TEXT UNDER STUDY: Begin

Sunday, May 12, 2013

do everything you really want to do before age 30




this morning it's come over me again, how lucky i've been. not liking being restrained by anything, period, i hope this doesn't happen too often. it makes me feel like i have to share my good luck. i have absolutely no idea how to do that! infuriating, isn't it? not that many things in the world don't need doing. children need books, inspiration, medical care, and hugs. in fact people who liberated the german concentration camps found the surviving little ones wanted hugs more than food. 

trouble is, i'm an extreme individualist, all my good thoughts go to encouraging one person at a time. for some reason i don't have the urge (since being a teenager) to solve all the problems of the world. for one thing, i don't dare decide what they are. secondly, as a poet, photographer, what have you, i'm a dictator, i somehow believe in perfection. if only everybody would do as i do! you see what i mean. every theory applied whole scale leads to tyranny. the leaders who emerge - fascist, Communist, and so on - end up using the system for their own aggrandizement.

okay, being a theoretical person, or theoretically a human-being and not a robot, i do keep evolving ideas to apply across the board. trouble is, nothing is right for every single person on earth. what a conundrum! in every day language that means 'damned if you do, damned if you don't'. maybe it's lucky you broke your leg and couldn't serve in the war (the russian poet, boris pasternak, for example). or maybe you were adopted out to caring parents you resented, only to find out your birth-mother a schizophrenic and your bothers jailbirds (happened to a friend of mine). where do we draw the line?

we can't, alas, that's the ultimate answer. that said, the main advice i give to the advantaged youth i know rests in the title above. you may never have another chance. life ultimately throws you into the tar-pit of responsibilities, and the rest is history: raising kids, serving a jail-sentence, struggling to regain the sense of yourself you had when young. this list is endless, all-too-human, and, i hope, obvious. 

so, do everything you really want to do before age 30. you will never again be able to be so careless! and saving that trip to nepal for retirement, you'll very likely make it in a wheelchair. my dictum makes you 1. figure out what you want after all that necessary and detouring education. time to go for broke. and 2. really feeling your basic desire, you'll be motivated, come hell or high water.

TEXT UNDER STUDY: End

Set down the passage of the blog post on doing what you want before age 30, starting at "Sunday, May 12, 2013" and ending at "more than food.", word for word.

INFORMATION SHOWN: Begin

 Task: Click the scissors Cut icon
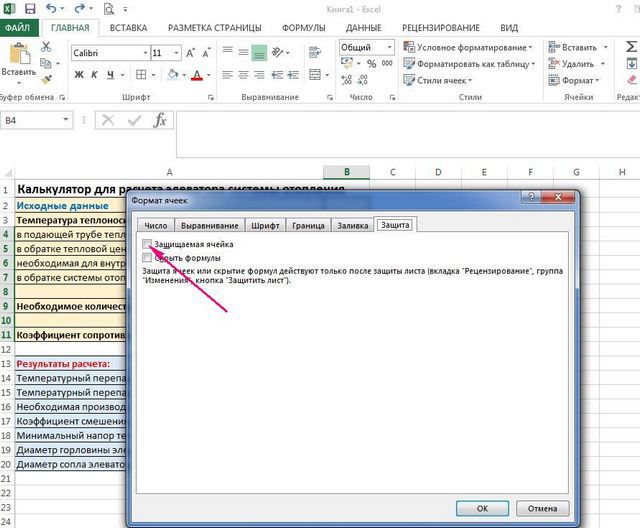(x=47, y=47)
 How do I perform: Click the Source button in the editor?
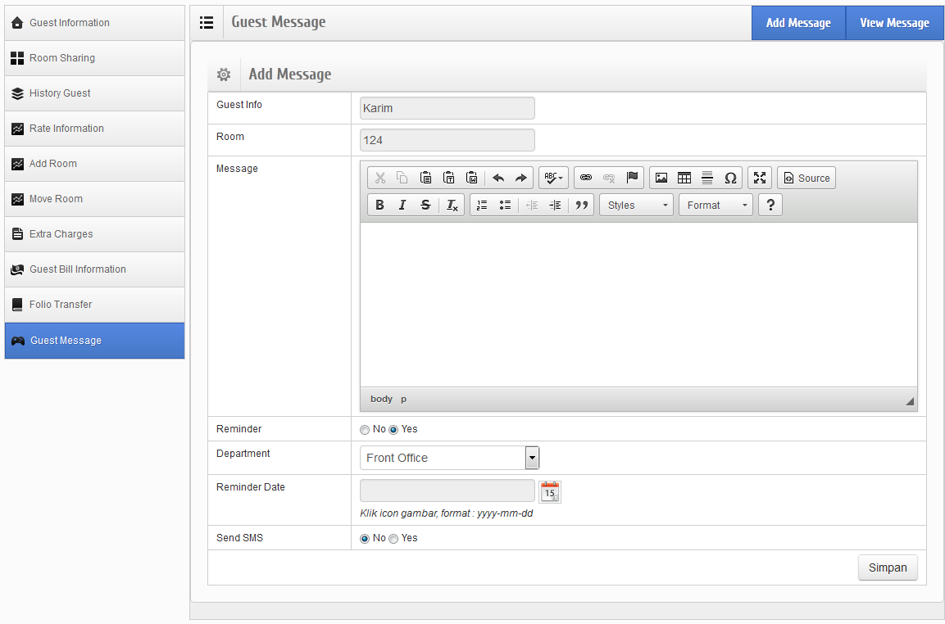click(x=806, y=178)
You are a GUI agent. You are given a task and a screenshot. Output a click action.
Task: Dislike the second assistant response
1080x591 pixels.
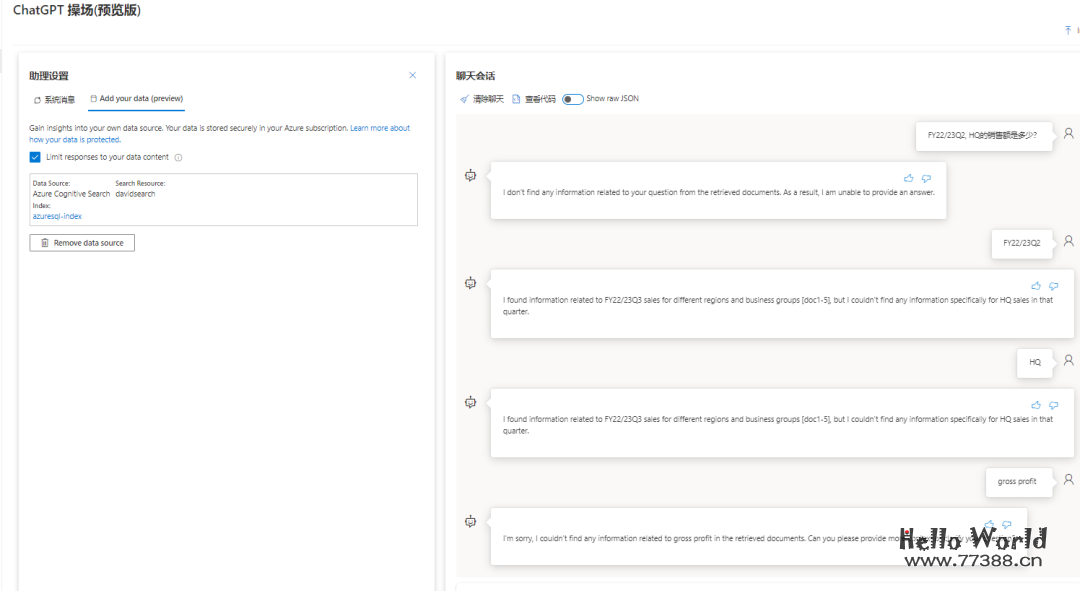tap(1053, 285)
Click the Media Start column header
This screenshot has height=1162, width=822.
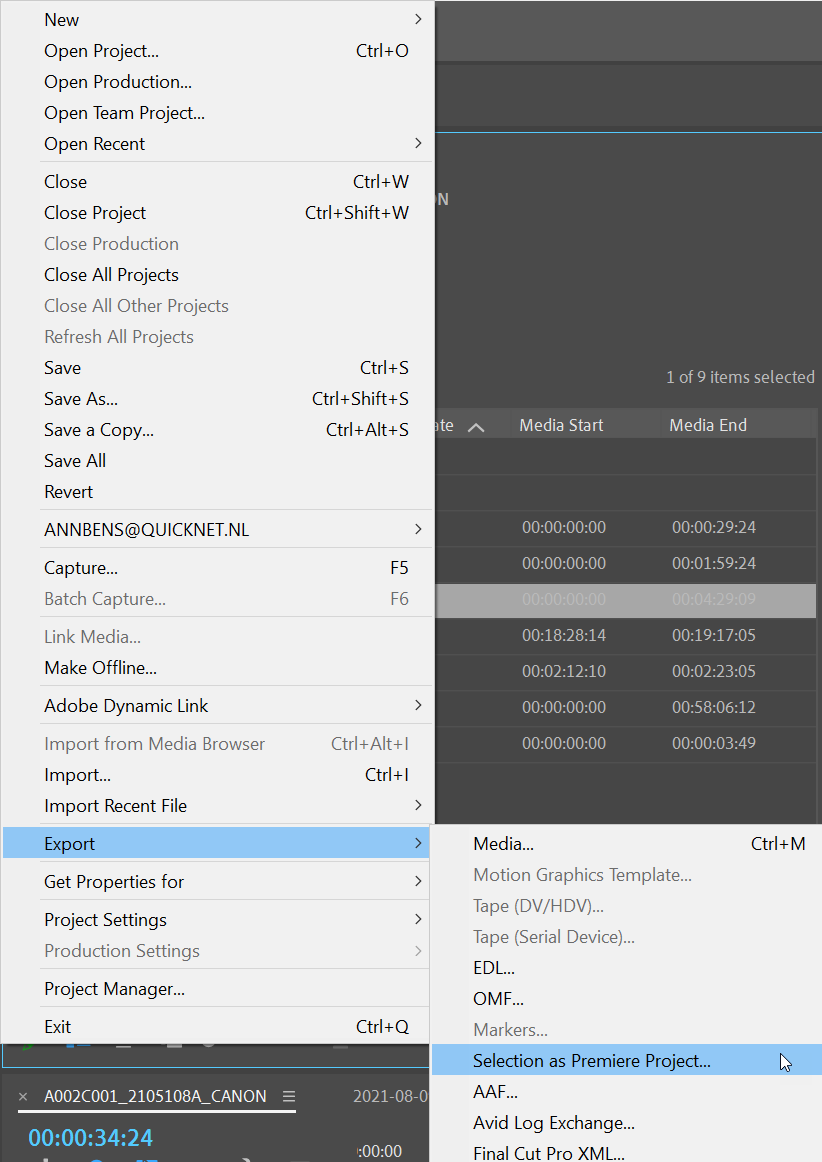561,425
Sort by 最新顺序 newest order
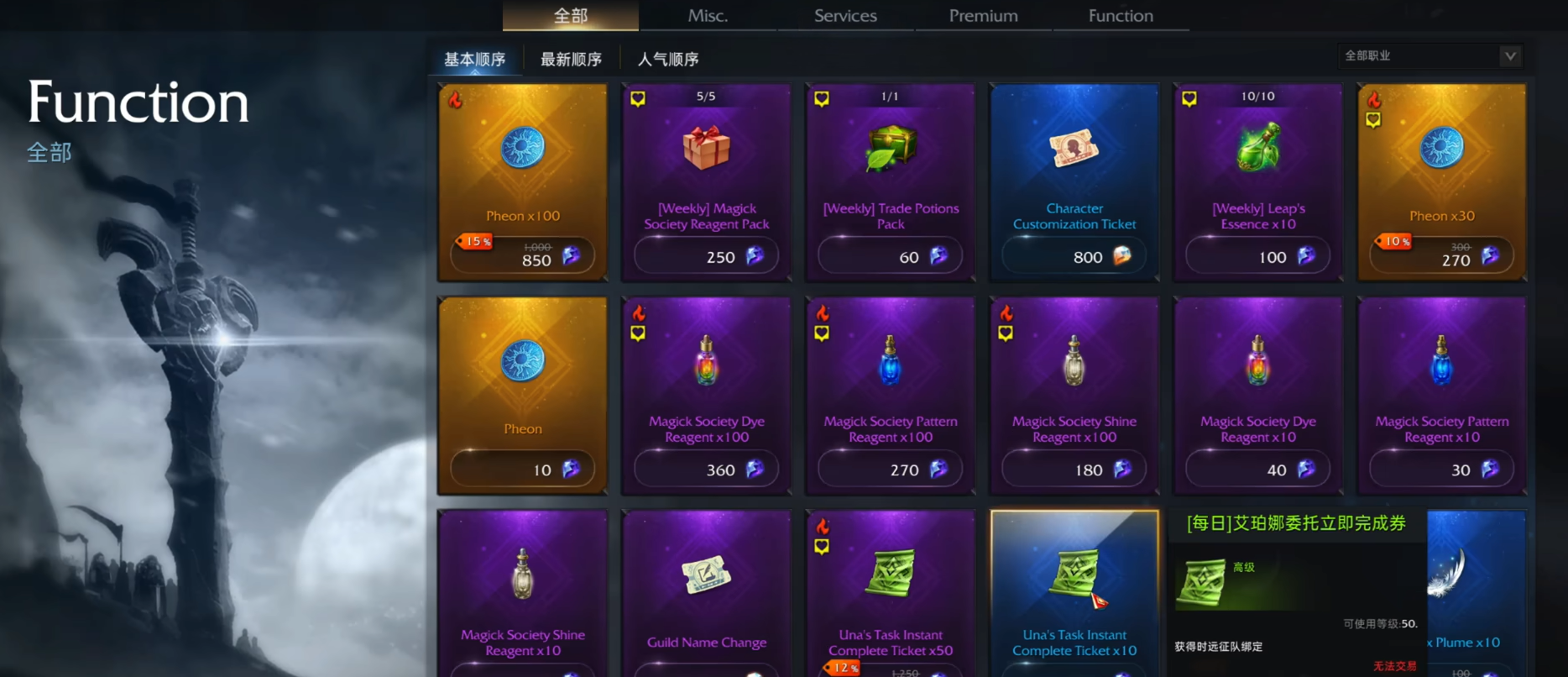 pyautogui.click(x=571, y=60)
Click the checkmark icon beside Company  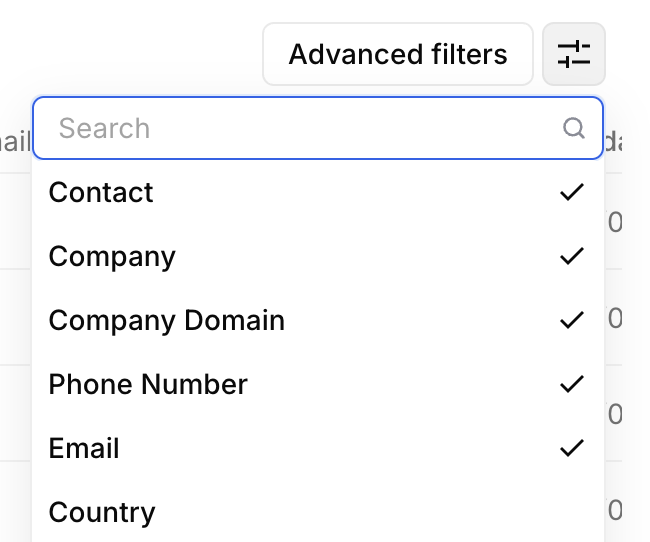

INFORMATION SHOWN: End

RESPONSE BOX =>
Sunday, May 12, 2013

do everything you really want to do before age 30




this morning it's come over me again, how lucky i've been. not liking being restrained by anything, period, i hope this doesn't happen too often. it makes me feel like i have to share my good luck. i have absolutely no idea how to do that! infuriating, isn't it? not that many things in the world don't need doing. children need books, inspiration, medical care, and hugs. in fact people who liberated the german concentration camps found the surviving little ones wanted hugs more than food.